Deutsche machen sich berechtigte Hoffnungen

Die Krönung der MIMD-Rechnerfamilie soll der europäische Teraflops-Computer werden. In einem "Letter of Intent" an die Europäische Teraflops-Initiative erklärte sich Parsytec bereit, diesen Rechner bis 1993 als Non-Profit-Projekt zu realisieren. "Das Projekt ist rein europäisch", hebt Kübler hervor, "wir wollen aus 65536 modifizierten T9000-Transputern ein supermassiv paralleles System bauen, dessen Leistung auf eine Peak Performance von 1,6 Teraflops konzipiert ist". Allerdings können die Lieferschwierigkeiten von Inmos, die ihren T9000-Transputer vermutlich erst im Herbst dieses Jahres in Stückzahlen anbieten kann, den ehrgeizigen Aachener Computerbauern einen Strich durch die Rechnung machen. Bisher gibt man sich bei Parsytec allerdings noch gelassen, die Systeme werden derzeit mit dem T805-Transputer ausgeliefert. Ist dann der Nachfolger verfügbar, genügt ein einfacher Austausch der Prozessoren. In der kürzlich vereinbarten Lieferung eines GC-Systems an die Gesellschaft für Mathematik und Datenverarbeitung (GMD) in St. Augustin sehen die Aachener einen wichtigen Schritt hin zum europäischen Teraflops-Rechner. Die GMD will den Parallelrechner in einem neuen Initiativzentrum für "High Performance Computing" nutzen. Ziel der strategischen Kooperation mit Parsytec ist unter anderem auch die Softwareentwicklung für den Teraflops-Rechner.

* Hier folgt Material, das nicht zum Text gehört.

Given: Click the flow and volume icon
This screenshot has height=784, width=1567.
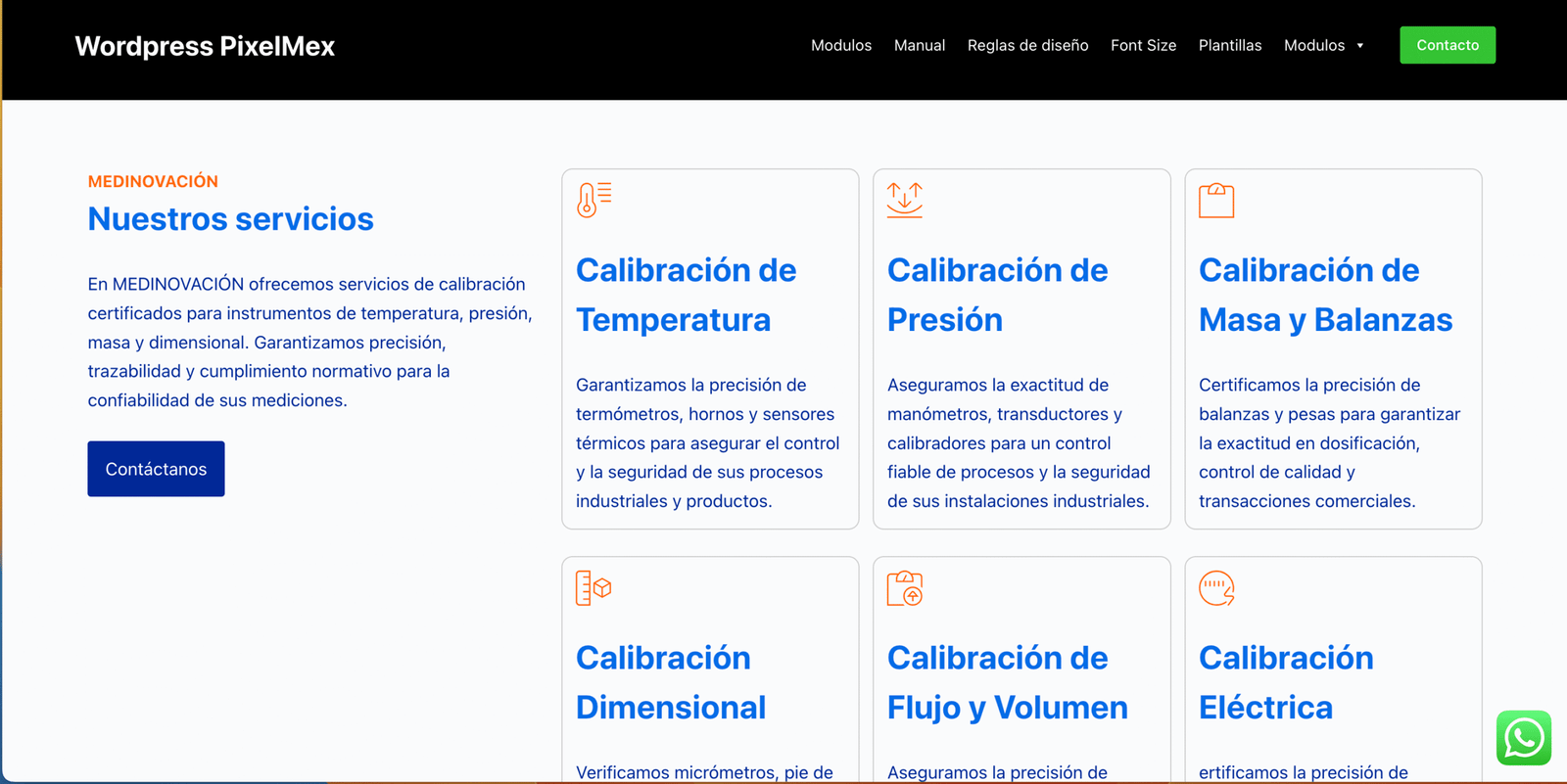Looking at the screenshot, I should [904, 588].
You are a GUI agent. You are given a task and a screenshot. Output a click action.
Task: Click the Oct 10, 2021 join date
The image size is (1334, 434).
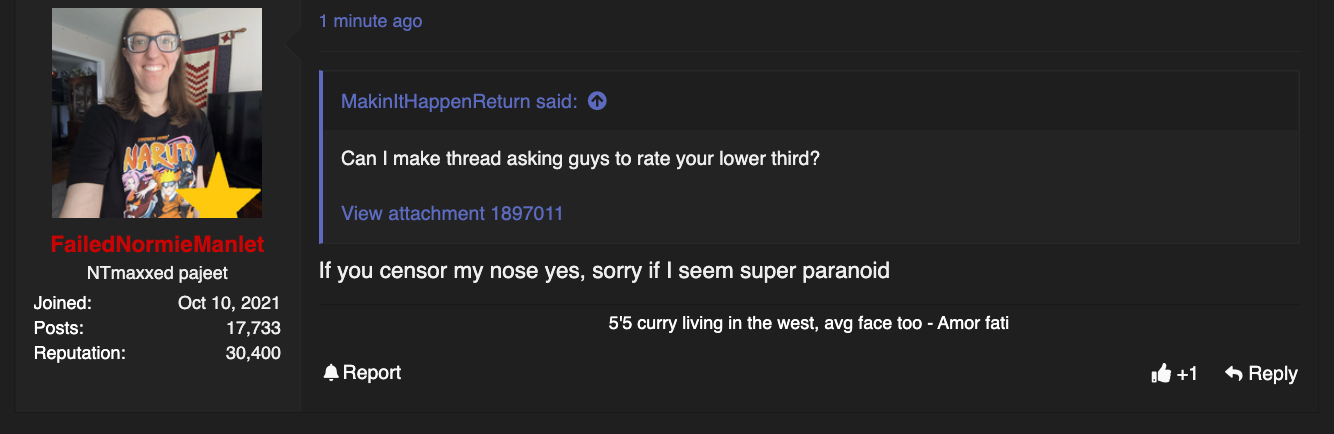point(229,303)
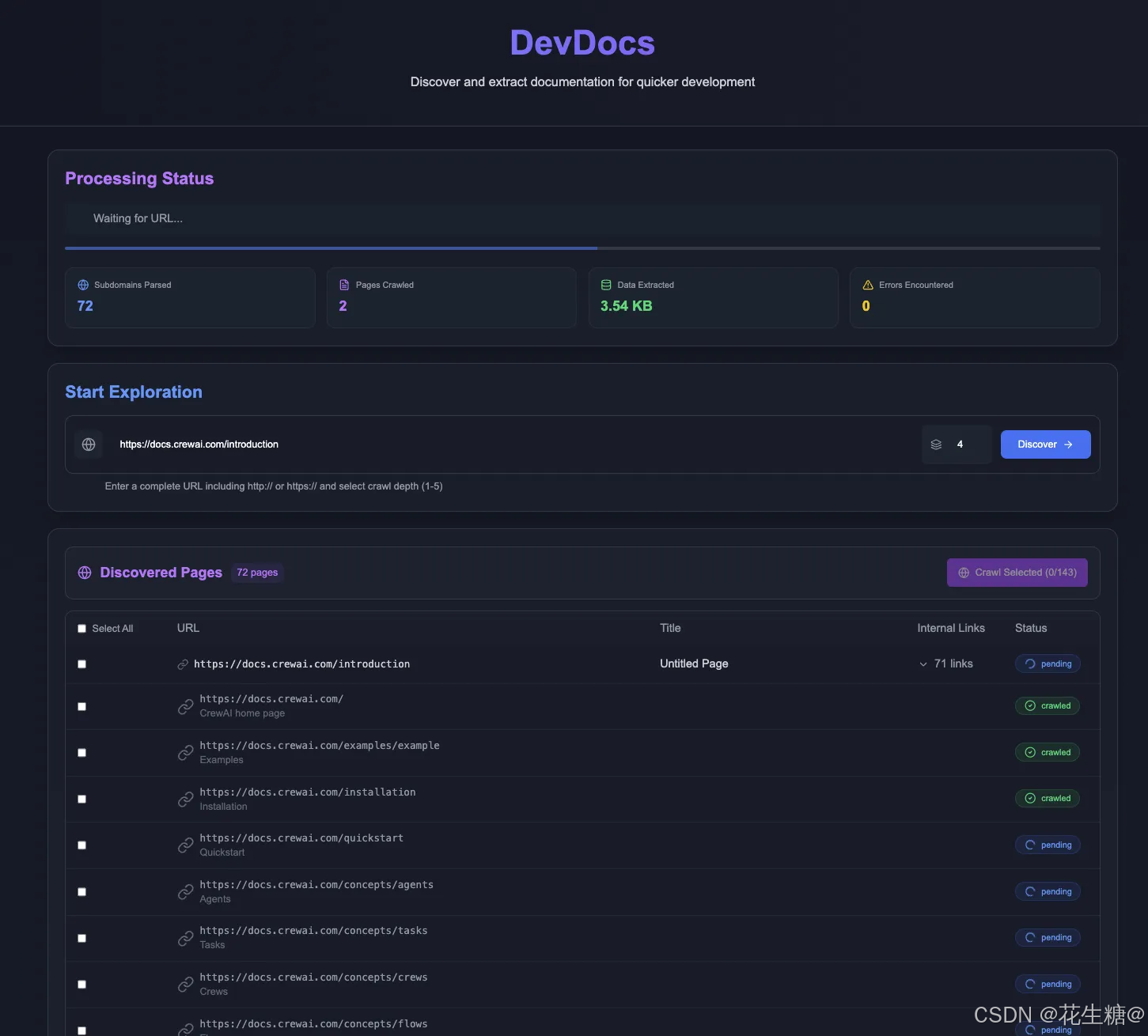Click the link icon beside the introduction URL
1148x1036 pixels.
pyautogui.click(x=183, y=664)
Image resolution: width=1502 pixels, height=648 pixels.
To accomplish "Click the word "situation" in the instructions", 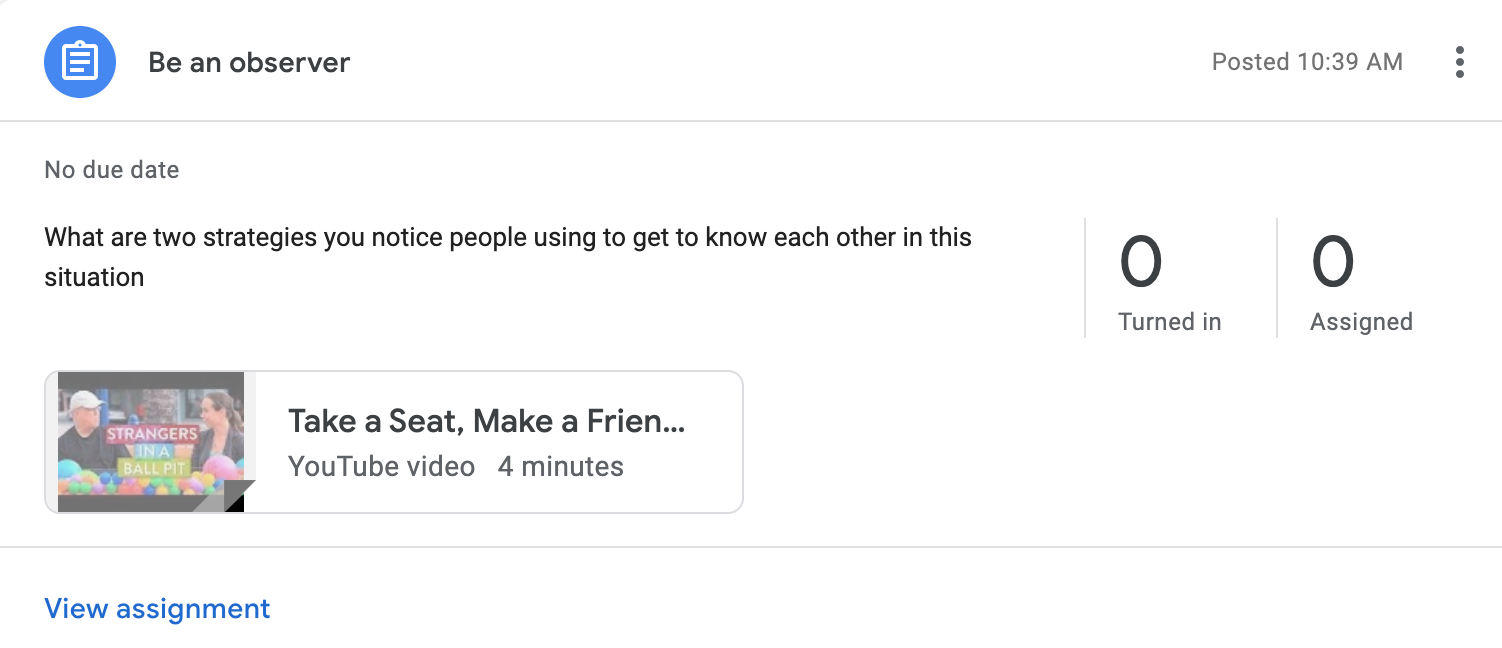I will (94, 277).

Im Rücken hat Parsytec bei seinen ehrgeizigen Plänen auch die "Europäische Industrie-Initiative Innovation" (EI3). Zu diesem Konsortium gehören neben dem Transputerhersteller Inmos Ltd. unter anderem die Konstanzer AEG Electrocom, die Daimler-Benz AG, die Friedrichshafener Dornier GmbH, die Deutsche Forschungsgesellschaft für Luft- und Raumfahrt, das spanische Luftfahrtunternehmen CASA und die Softwarehäuser CAP Gemini und Hitec. Die Kooperation dieser europäischen Firmen, die als führende Spezialisten auf ihren jeweiligen Gebieten gelten, soll von Anfang an sicherstellen, daß für den europäischen Teraflops-Rechner auch im industriellen Bereich ein möglichst breites Anwendungsfeld erschlossen wird.